Search the records below for the word "agent", then return every line where it appears.

◆ **SUPPLIED DATA**:

▬▬▬▬▬▬▬▬▬▬

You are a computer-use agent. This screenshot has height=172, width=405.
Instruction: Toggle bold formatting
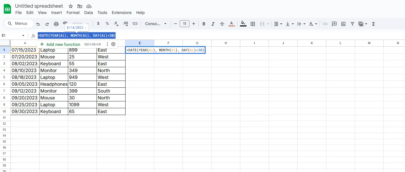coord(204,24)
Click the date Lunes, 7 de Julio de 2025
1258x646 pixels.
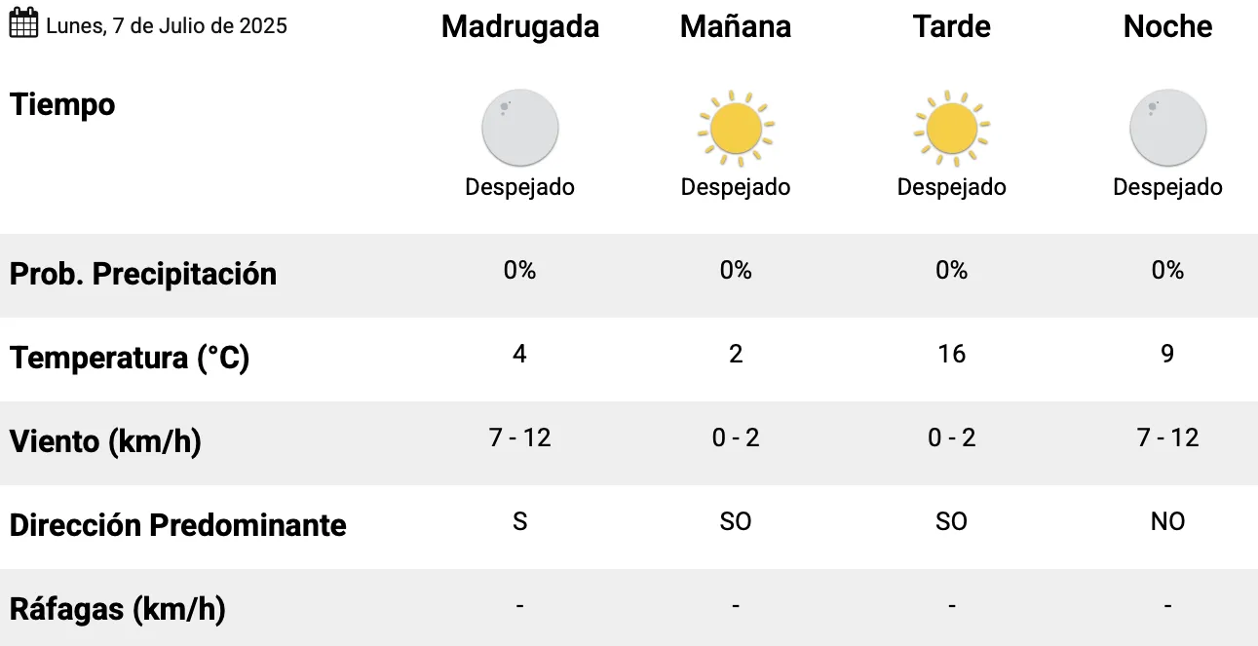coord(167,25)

▬▬▬▬▬▬▬▬▬▬

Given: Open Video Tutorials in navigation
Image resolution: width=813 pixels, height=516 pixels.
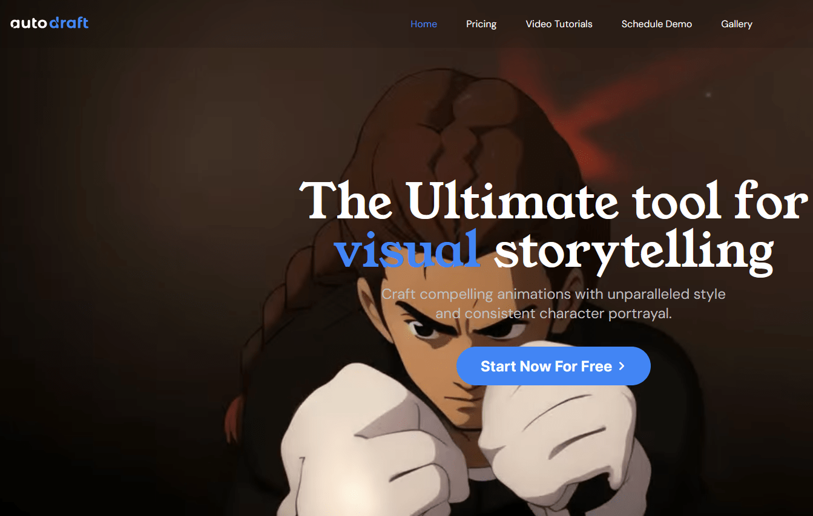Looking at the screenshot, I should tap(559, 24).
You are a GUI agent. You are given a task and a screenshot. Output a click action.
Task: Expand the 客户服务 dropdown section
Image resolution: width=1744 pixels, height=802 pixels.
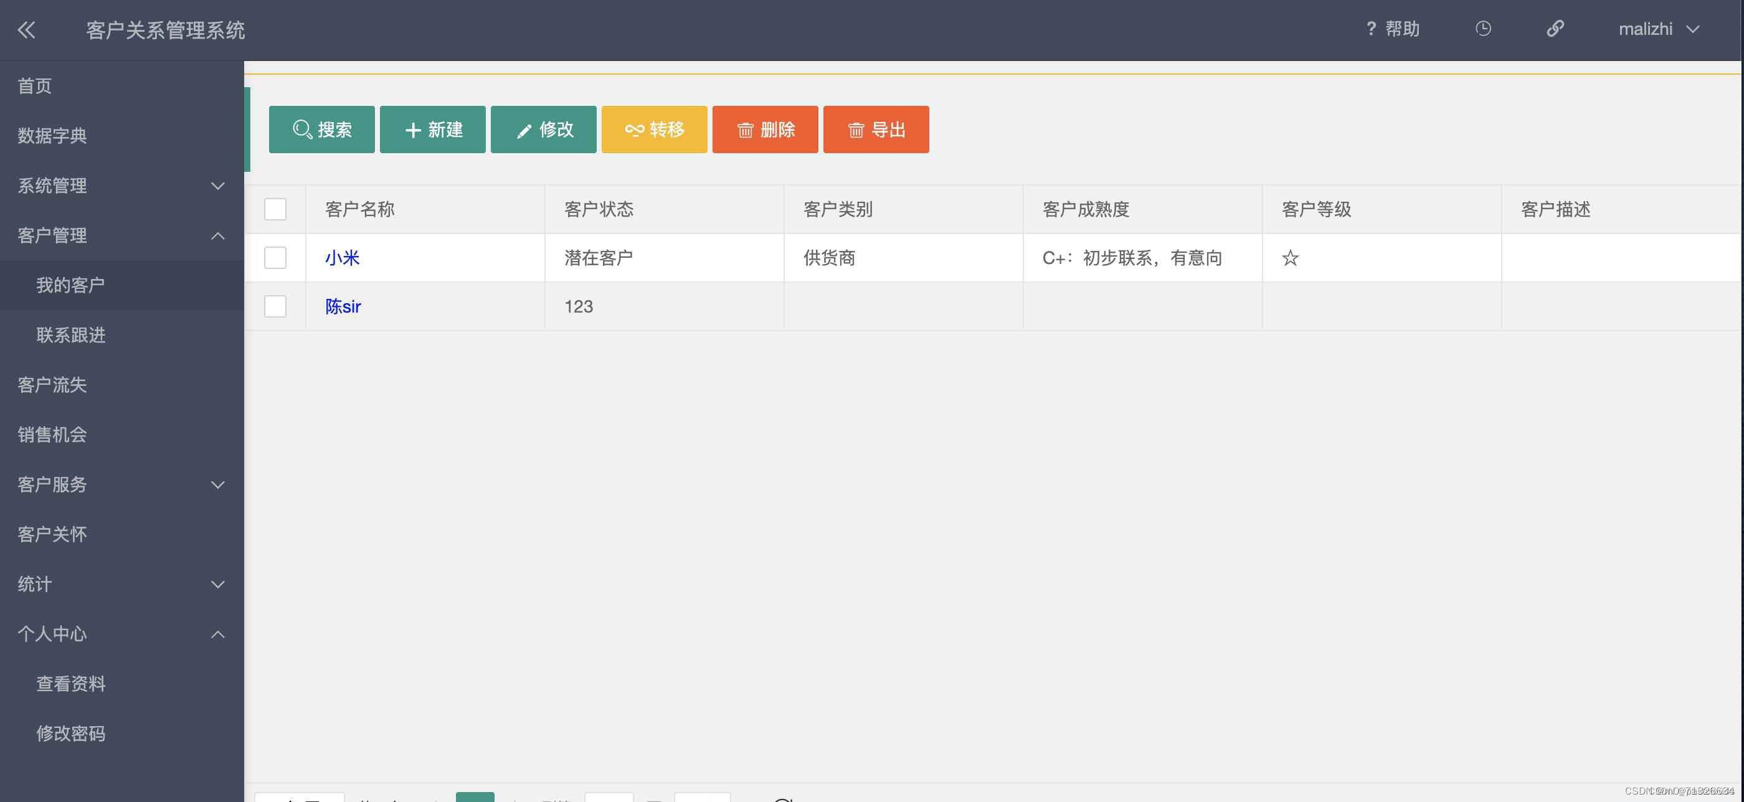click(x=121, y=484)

▬▬▬▬▬▬▬▬▬▬

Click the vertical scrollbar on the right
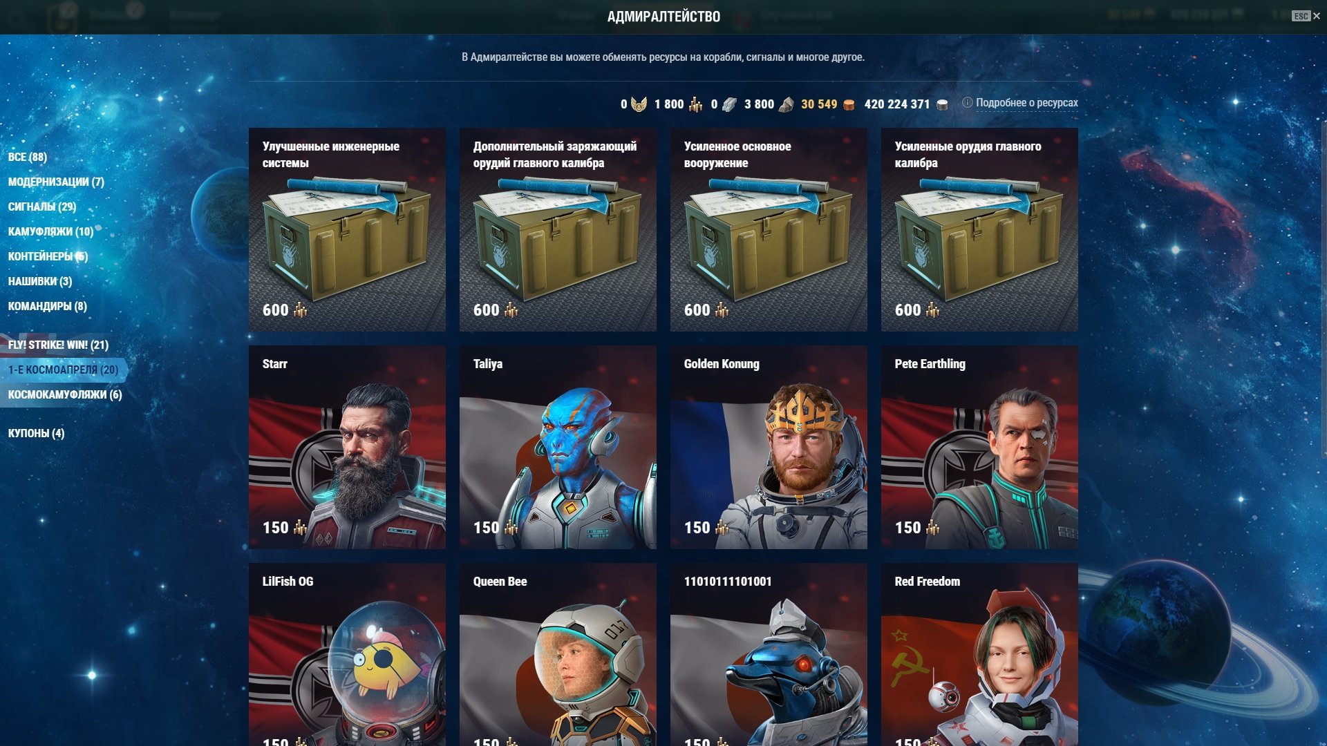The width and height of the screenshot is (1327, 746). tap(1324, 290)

▬▬▬▬▬▬▬▬▬▬

◆ **TASK ANSWER**:
You are a computer-use agent. This screenshot has height=172, width=405.
You are a GUI agent. You are given a task and a screenshot. Output a click action.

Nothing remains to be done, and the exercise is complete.